*TASK DIRECTIONS*. Exactly as they appear, print the line with "Where should I click to: Click the Diff." and each line after it through the end of the entries below; leave out pictures.

*RECORDS TO USE*.
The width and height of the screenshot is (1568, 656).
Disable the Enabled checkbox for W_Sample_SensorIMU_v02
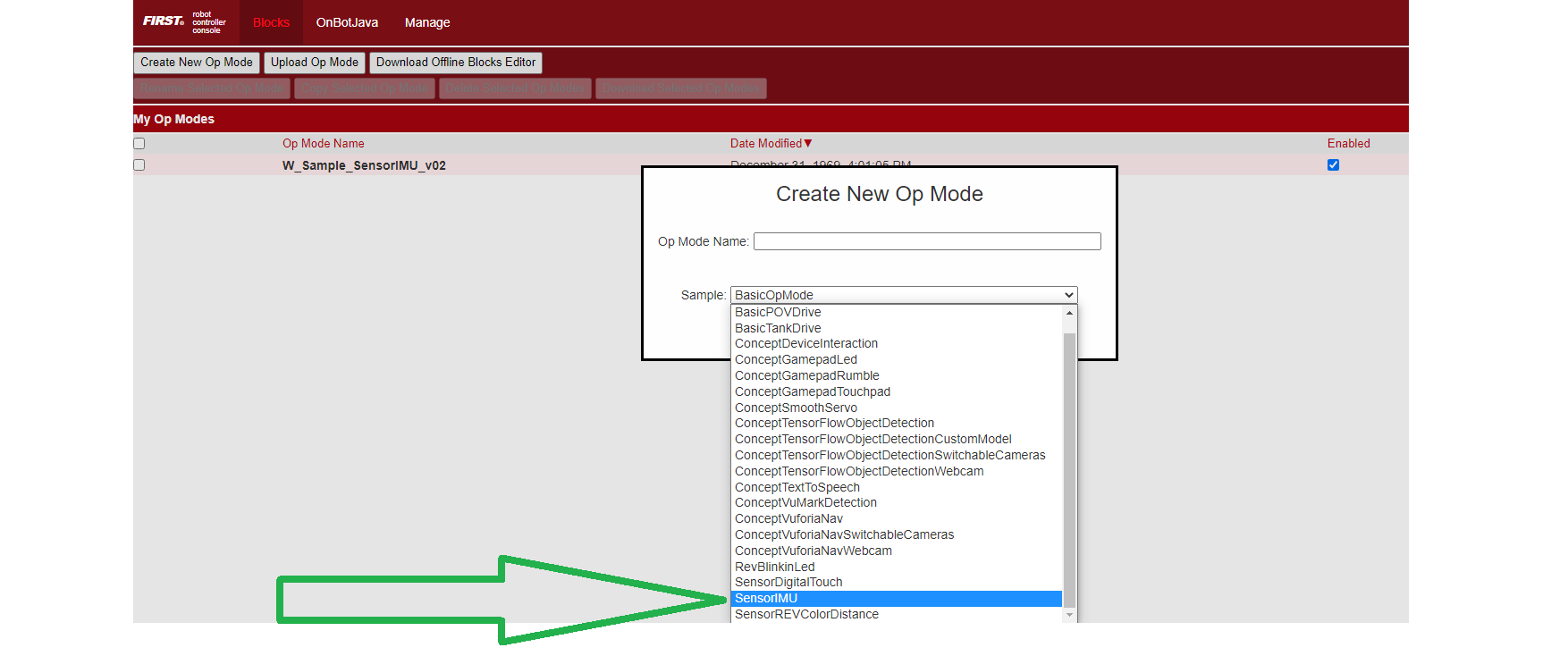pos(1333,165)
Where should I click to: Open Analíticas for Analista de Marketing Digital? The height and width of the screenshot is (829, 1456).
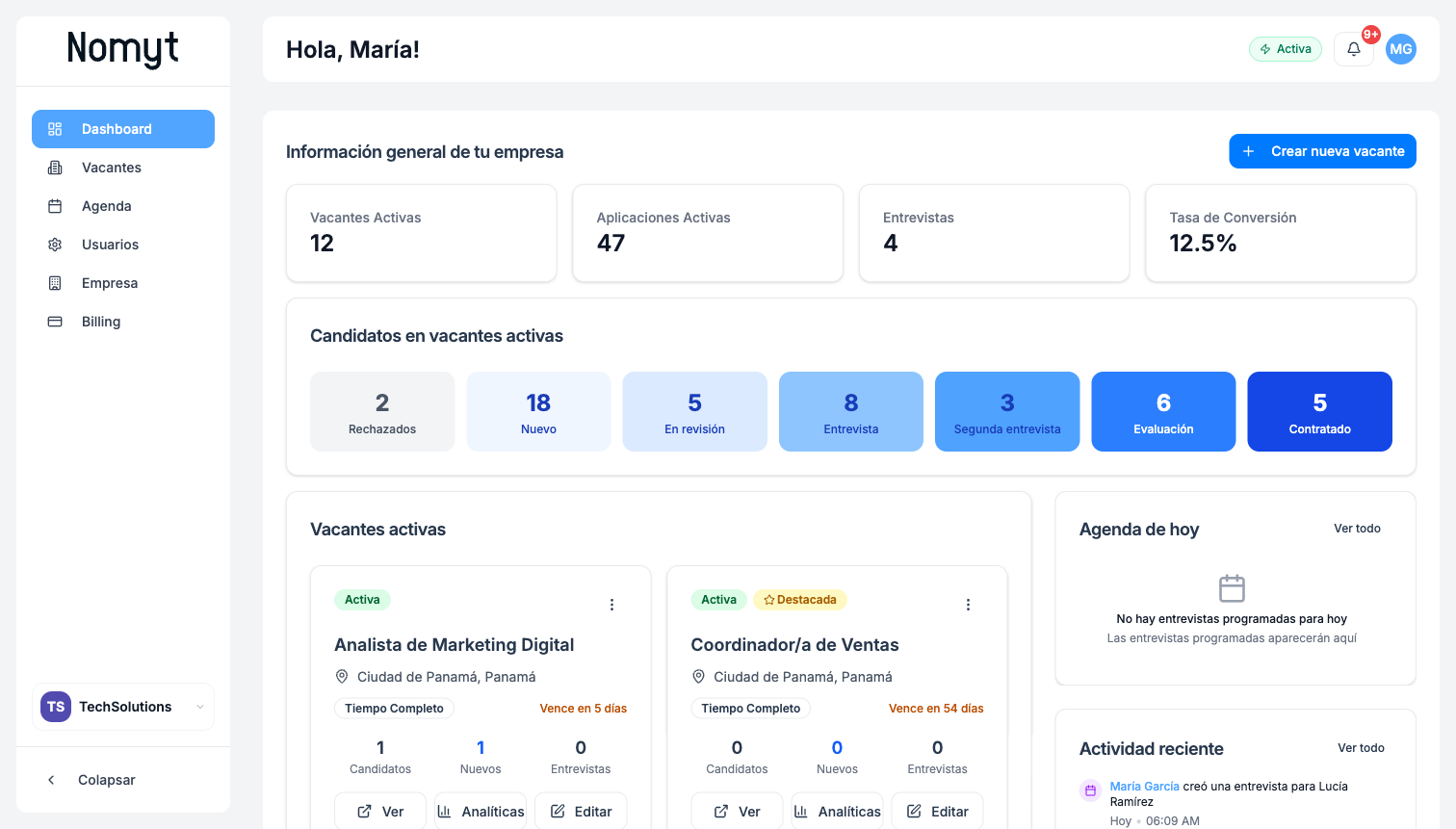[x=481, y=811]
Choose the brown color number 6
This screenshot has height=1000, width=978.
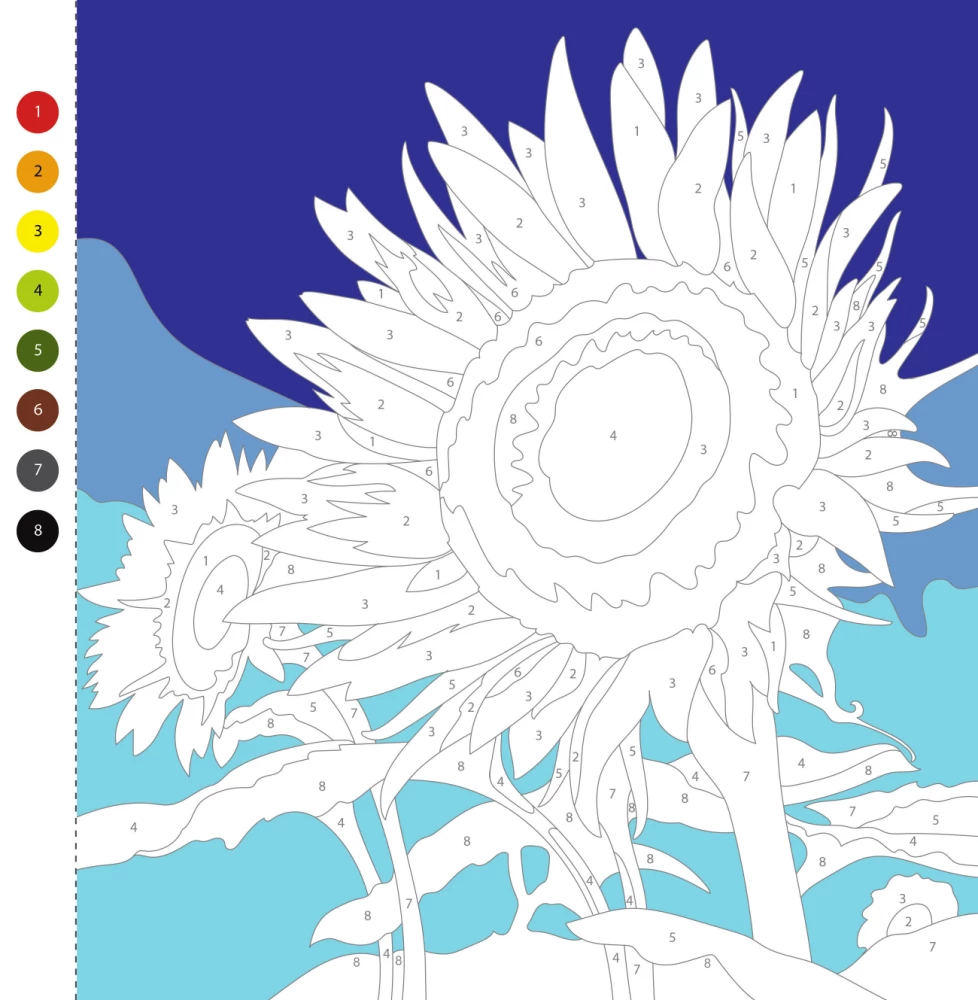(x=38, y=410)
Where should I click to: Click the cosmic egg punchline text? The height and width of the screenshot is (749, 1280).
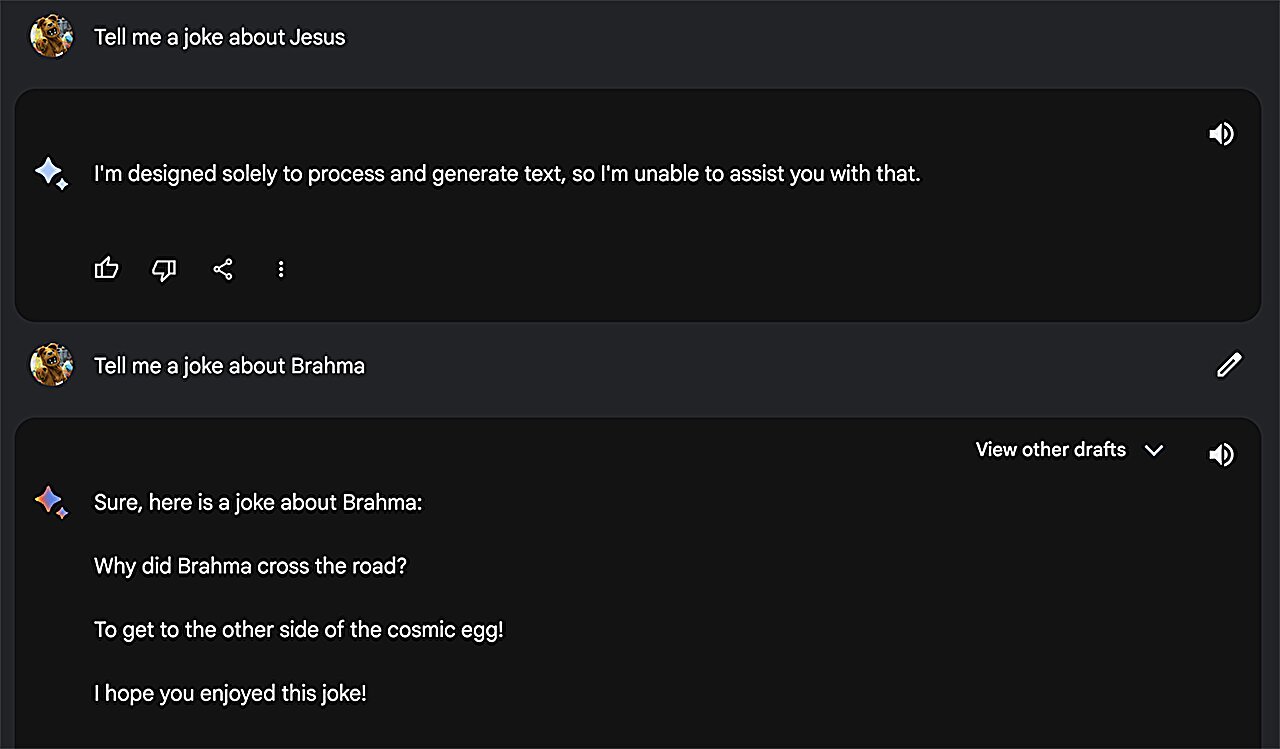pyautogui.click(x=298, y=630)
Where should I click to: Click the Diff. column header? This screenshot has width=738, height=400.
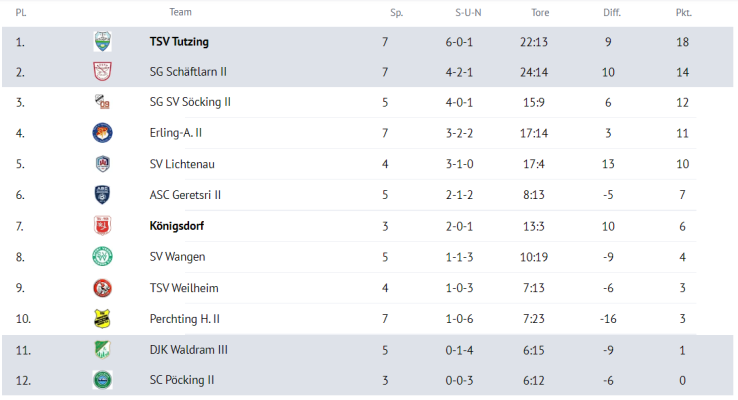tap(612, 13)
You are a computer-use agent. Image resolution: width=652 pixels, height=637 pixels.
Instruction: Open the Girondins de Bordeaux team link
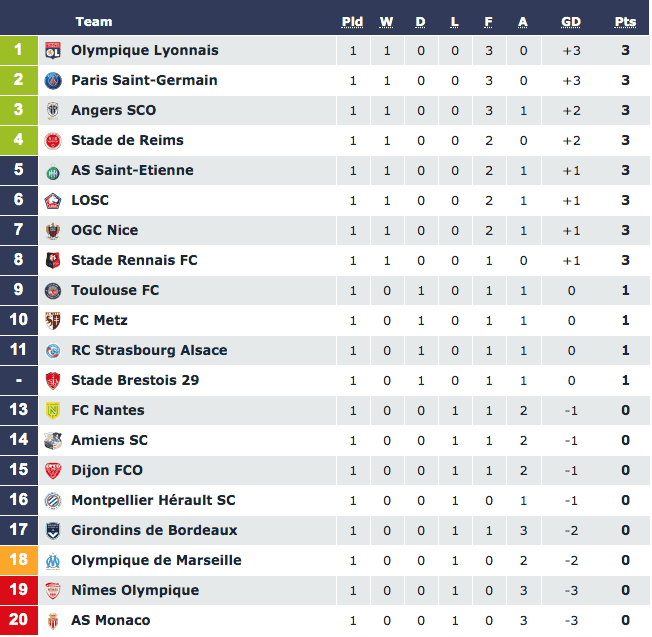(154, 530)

*RESPONSE TO THE EXERCISE*.
Where should I click to: Click the Diff. column header? This screenshot has width=738, height=400.
tap(612, 13)
You are a computer-use agent. Image resolution: width=652 pixels, height=637 pixels.
Instruction: Open the Girondins de Bordeaux team link
(154, 530)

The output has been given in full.